# Does anyone know if a DB Fad-50 ErzIII car was ever made in gscale?



## John Galt Line (Dec 12, 2012)

I have seen it in 1:32 scale Markiln but never in 1:22/1:24 scales Piko or LGB. Have any of you seen one; if so who produced it? Thanks..


----------



## Greg Elmassian (Jan 3, 2008)

This is the best place to ask your other question about your loco and how it will look with certain cars.... or start a new thread on that question here... 

(Dodgers) Greg


----------



## chuck n (Jan 2, 2008)

This is a standard gauge car. It is very unlikely that it would have been made in 1:20.3/22.5/or 24. Those are for narrow gauge prototypes. Chuck


----------



## Cougar Rock Rail (Jan 2, 2008)

I haven't seen it yet in anything other than 1:32. Keep an eye on Piko, though, if anyone was to bring it out it would likely be them.

****************

Job 1: From the forum thread, return the passage starting at "## John Galt" and ending at "(Jan 3, 2008)", copied word for word.
Job 2: In the forum thread, which manufacturer does Cougar Rock Rail say would most likely bring out the car if anyone did?

Recorded data:
****************

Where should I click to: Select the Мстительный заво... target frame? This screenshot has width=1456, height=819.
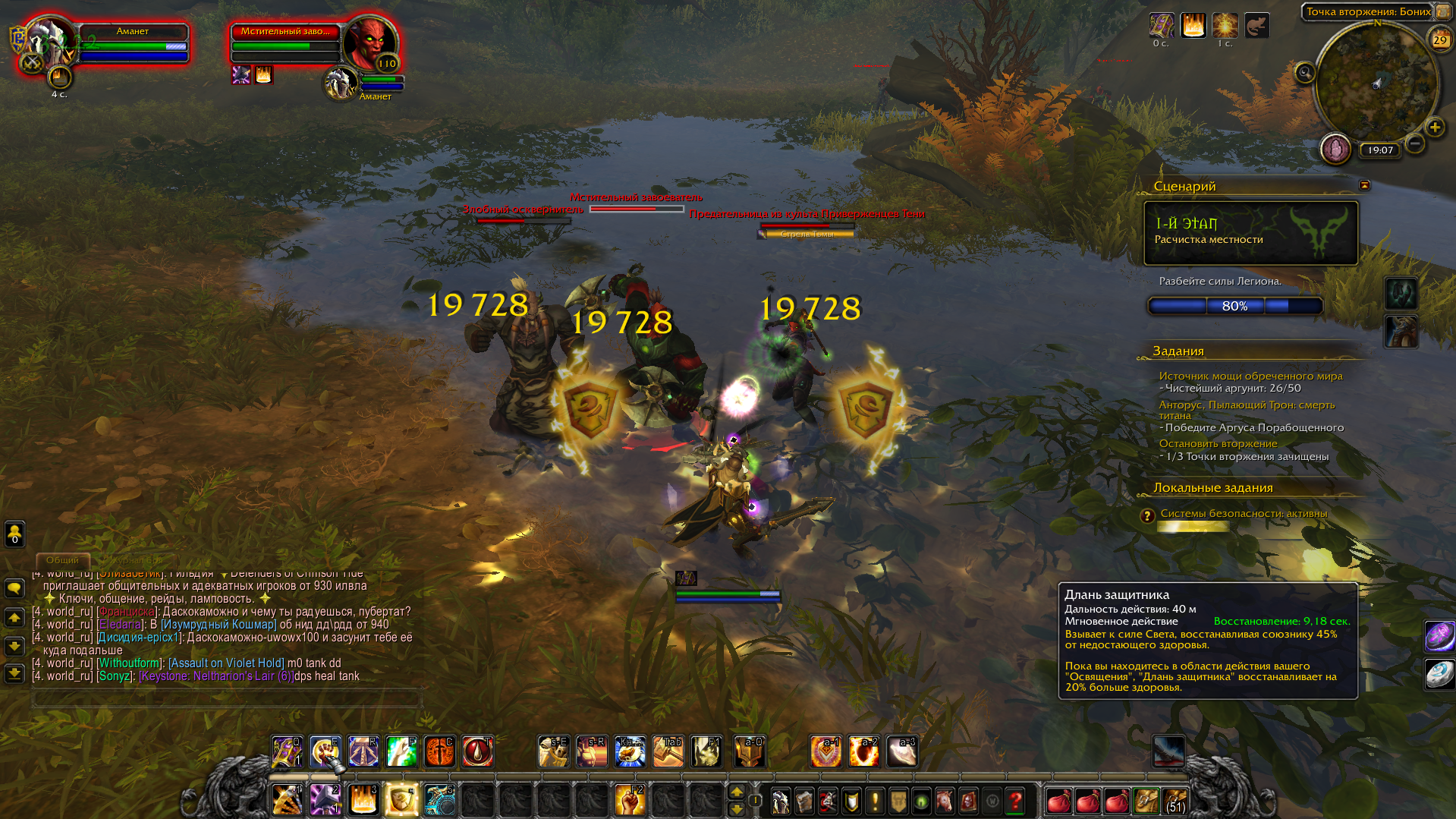[285, 42]
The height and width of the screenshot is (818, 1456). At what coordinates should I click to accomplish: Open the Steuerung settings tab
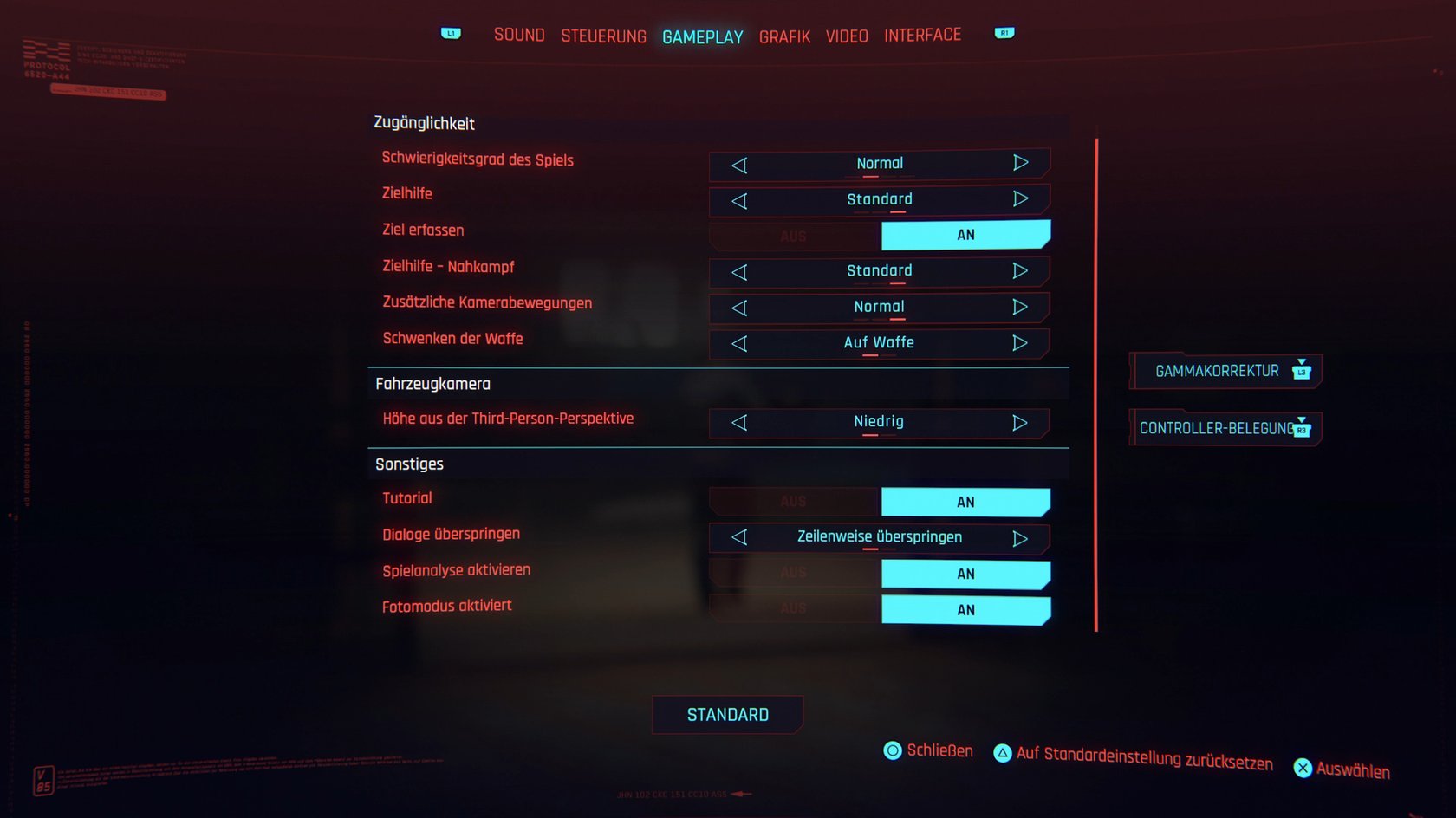tap(603, 36)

****************

Written answer 1:
## John Galt Line (Dec 12, 2012)

I have seen it in 1:32 scale Markiln but never in 1:22/1:24 scales Piko or LGB. Have any of you seen one; if so who produced it? Thanks..


----------



## Greg Elmassian (Jan 3, 2008)

Written answer 2: Piko